Document section
_ _ _ _ _ _ _

- Power type: Steam
- Builder: Parent & Schaken
- Build date: 1859
- Total produced: 4
- Configuration:: ​
- • Whyte: 0-6-0
- Gauge: 1,435 mm (4 ft 8+1⁄2 in)
- Driver dia.: 1.515 m (59.6 in)
- Length: 14.688 m (48.2 ft)
- Loco weight: 30.2 tonnes (29.7 long tons; 33.3 short tons)
- Fuel type: Coal
- Boiler pressure: 8 kgf/cm^{2} (0.78 MPa; 110 psi)
- Cylinders: 2 inside
- Valve gear: Stephenson
- Maximum speed: 50 km/h (31 mph)
- Power output: 260 CV (190 kW; 260 hp)

= Locomotives LVCI 116-119 =

Locomotives LVCI 116-119 were 0-6-0 steam locomotives of the LVCI. They were designed for hauling passenger trains.

==History==
They were built in 1859 by Parent & Schaken, which later became Fives-Lille, for the French army, and sent to Italy for the Second Italian War of Independence. At the end of the conflict, they had been incorporated into the stock of the LVCI, a company linked to the French arm of the Rothschild Group. In 1865, the locomotives passed to the Società per le strade ferrate dell'Alta Italia (SFAI), which assigned them the numbers 714-717. Later (probably in 1869), they were renumbered 778-781. In 1885, the locomotives passed to the Rete Mediterranea at the creation of the great national networks numbered 3948-3951. In 1905, at the time of nationalization, only 3 units arrived at the FS, registering them as Class 397 with numbers 3971-3973. They were regarded as obsolete, so they were soon withdrawn and scrapped.

_ _ _ _ _ _ _

Entries supplied
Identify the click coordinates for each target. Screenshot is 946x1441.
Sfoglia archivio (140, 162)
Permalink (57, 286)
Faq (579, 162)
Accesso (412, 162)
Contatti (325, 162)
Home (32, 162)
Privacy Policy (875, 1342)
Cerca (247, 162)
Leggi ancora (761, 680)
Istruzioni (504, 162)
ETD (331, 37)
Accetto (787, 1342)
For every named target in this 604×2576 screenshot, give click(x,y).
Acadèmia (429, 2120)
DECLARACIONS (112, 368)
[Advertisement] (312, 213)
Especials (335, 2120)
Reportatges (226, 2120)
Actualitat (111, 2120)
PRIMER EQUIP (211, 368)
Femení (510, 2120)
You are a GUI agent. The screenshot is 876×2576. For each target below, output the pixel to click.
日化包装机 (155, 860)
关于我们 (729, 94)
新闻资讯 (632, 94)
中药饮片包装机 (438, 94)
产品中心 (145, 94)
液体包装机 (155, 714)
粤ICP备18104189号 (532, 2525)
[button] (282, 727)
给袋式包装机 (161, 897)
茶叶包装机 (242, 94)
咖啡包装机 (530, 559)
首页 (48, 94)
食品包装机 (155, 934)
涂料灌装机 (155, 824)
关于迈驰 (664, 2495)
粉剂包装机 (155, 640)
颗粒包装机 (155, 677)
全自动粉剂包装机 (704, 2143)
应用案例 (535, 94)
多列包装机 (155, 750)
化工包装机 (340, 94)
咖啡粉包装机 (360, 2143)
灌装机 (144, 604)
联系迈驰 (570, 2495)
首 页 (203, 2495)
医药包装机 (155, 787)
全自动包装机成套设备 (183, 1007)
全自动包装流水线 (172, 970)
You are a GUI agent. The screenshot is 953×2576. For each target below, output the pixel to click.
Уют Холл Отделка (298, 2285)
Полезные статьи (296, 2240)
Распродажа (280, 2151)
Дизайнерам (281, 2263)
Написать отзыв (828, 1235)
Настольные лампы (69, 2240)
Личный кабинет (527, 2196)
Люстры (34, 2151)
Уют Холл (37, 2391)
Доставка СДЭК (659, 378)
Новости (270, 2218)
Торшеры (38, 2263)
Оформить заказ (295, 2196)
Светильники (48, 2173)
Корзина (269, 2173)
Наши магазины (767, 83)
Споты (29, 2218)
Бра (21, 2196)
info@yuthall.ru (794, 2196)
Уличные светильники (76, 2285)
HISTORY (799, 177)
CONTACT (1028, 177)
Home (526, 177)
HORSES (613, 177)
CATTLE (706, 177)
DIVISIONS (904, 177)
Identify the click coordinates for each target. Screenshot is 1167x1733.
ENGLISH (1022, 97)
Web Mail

_ _ _ _ _ _ _

Your instructions
In the text on Locomotives LVCI 116-119, what class were the units that reached the FS in 1905 registered as?

Task output
Class 397